Do not argue against me what Philo said : that although in Athens you married your paternal but not your maternal sister, in Lacedæmon you could marry your maternal but not your paternal sister. [4] For I find in Strabo that when in Lacedæmon a sister married her brother, she received half of her brother’s portion as her dowry. [5] It is clear that this second law had been made to avert the undesirable consequences of the first. To prevent the property of the sister’s family from passing into the brother’s, they gave the sister half of her brother’s property as a dowry.

Seneca, speaking of Silanus, who had married his sister, says that in Athens such permission was restricted, and that it was widely available in Alexandria. [6] Under the government of one, there was little concern about maintaining the division of property.

To maintain this division of lands in a democracy, it was a good law that required a father who had several children to choose one to inherit his portion, [7] and offer the others for adoption by someone who had no children, so that the number of citizens could be maintained at parity with the number of shares.

Phaleas of Calcedon had thought of a way of making fortunes equal in a republic where they were not. He would have the wealthy furnish dowries to the poor and receive none, and the poor receive money for their daughters and supply none. [8] But I do not know that any republic has adapted to such a statute. It places citizens under conditions so strikingly different that they would hate the very equality it was intending to introduce. It is sometimes good for laws not to appear to aim so directly at their goal.
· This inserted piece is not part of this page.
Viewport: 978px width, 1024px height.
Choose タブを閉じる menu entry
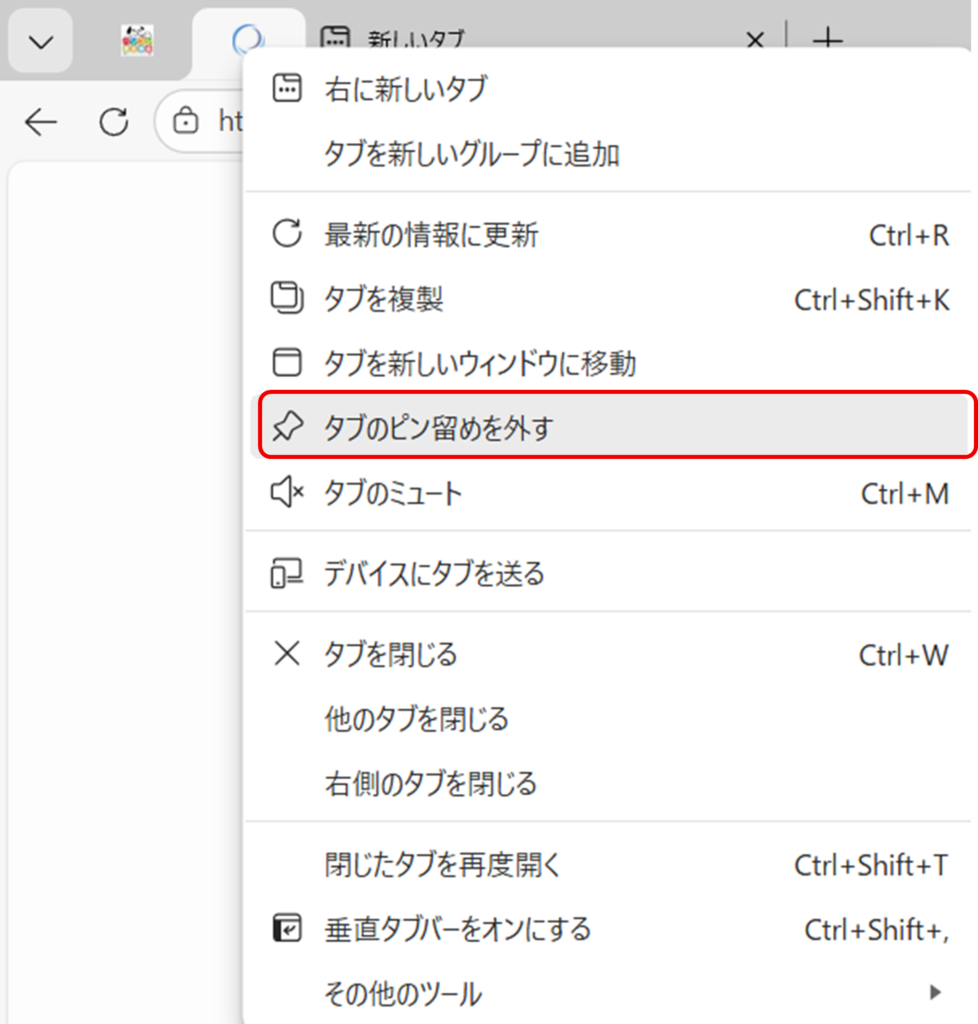point(390,655)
Although, in a democracy, real equality is the soul of the state, it is nevertheless so difficult to institute that extreme exactness in this regard would not always be good. It is enough to establish a cens [9] that would reduce or fix the differences up to a point, after which it remains for specific laws to equalize the inequalities, so to speak, through charged they imposed on the wealthy and the relief they provide to the poor. Only modest wealth can offer or suffer these sorts of compensation ; for immoderate fortunes regard as an insult all the authority and honor that is not allocated to them.
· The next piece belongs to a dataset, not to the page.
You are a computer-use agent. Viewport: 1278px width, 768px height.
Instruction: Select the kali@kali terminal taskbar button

All inequality in a democracy must derive from the nature of democracy and the principle of equality itself. For example, it can be feared lest persons who need continual work in order to live be impoverished by a magistracy, or neglect its functions, lest artisans glory, lest too many emancipated slaves become more powerful than the older citizens. In these cases equality between citizens [10] can be suppressed in a democracy for the good of the democracy. But it is only an apparent equality that is suppressed : for a man ruined by a magistracy would be in a worse situation than the other citizens, and that same man who would be obliged to neglect its functions would place the other citizens in a worse situation than his own, and so forth.

Notes

[1Plutarch, Life of Solon.

[2Philolaus of Corinth instituted in Athens that the number of portions of land and of inheritances would always be the same (Aristotle, Politics, book II, ch. xii).

[3Cornelius Nepos, in the preface. This custom dated from the earliest times. Thus did Abraham say of Sarah, “She is my sister, the daughter of my father and not of my mother” [Genesis 20:12]. The same reasons had caused the same law to be instituted among different peoples.
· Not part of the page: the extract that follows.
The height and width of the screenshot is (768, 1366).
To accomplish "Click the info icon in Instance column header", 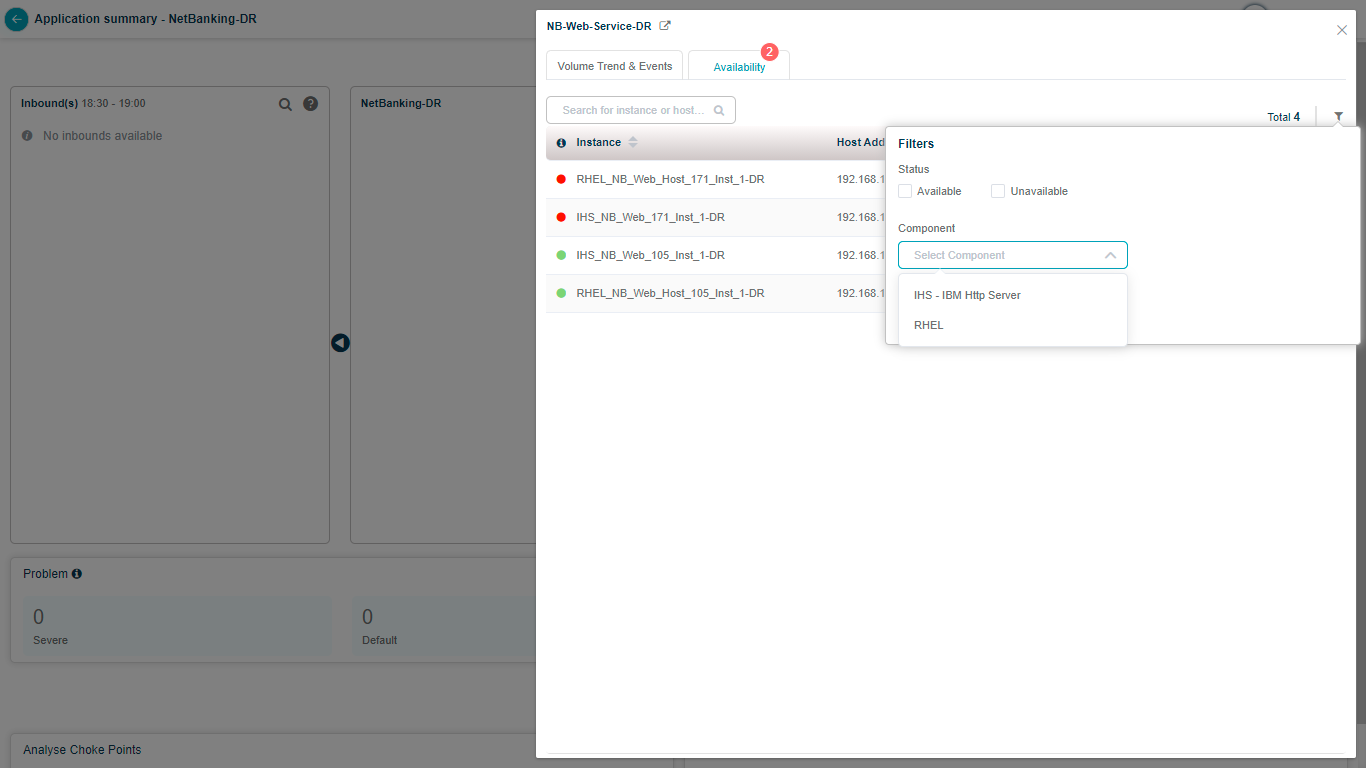I will (561, 143).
[4De specialibus legibus quæ pertinent ad præcepta Decalogi [‘Of special laws pertaining to the precepts of the Decalogue’].

[5Book X.

[6Athenis dimidium licet, Alexandriæ totum (Seneca, De morte Claudii [’On the death of Claudius’]).

[7Plato makes a silmilar law (book III of Laws).

[8Aristotle, Politics, book II, ch. vii.

[9Solon excluded from office everyone in the fourth cens.

[10Solon made four classes : the first, of those who had five hundred mines’ income, in grains and liquid gains ; the second, of those who had three hundred, and could maintain a horse ; the third, of those who only had two hundred ; the fourth, of all those who lived by toil (Plutarch, Life of Solon).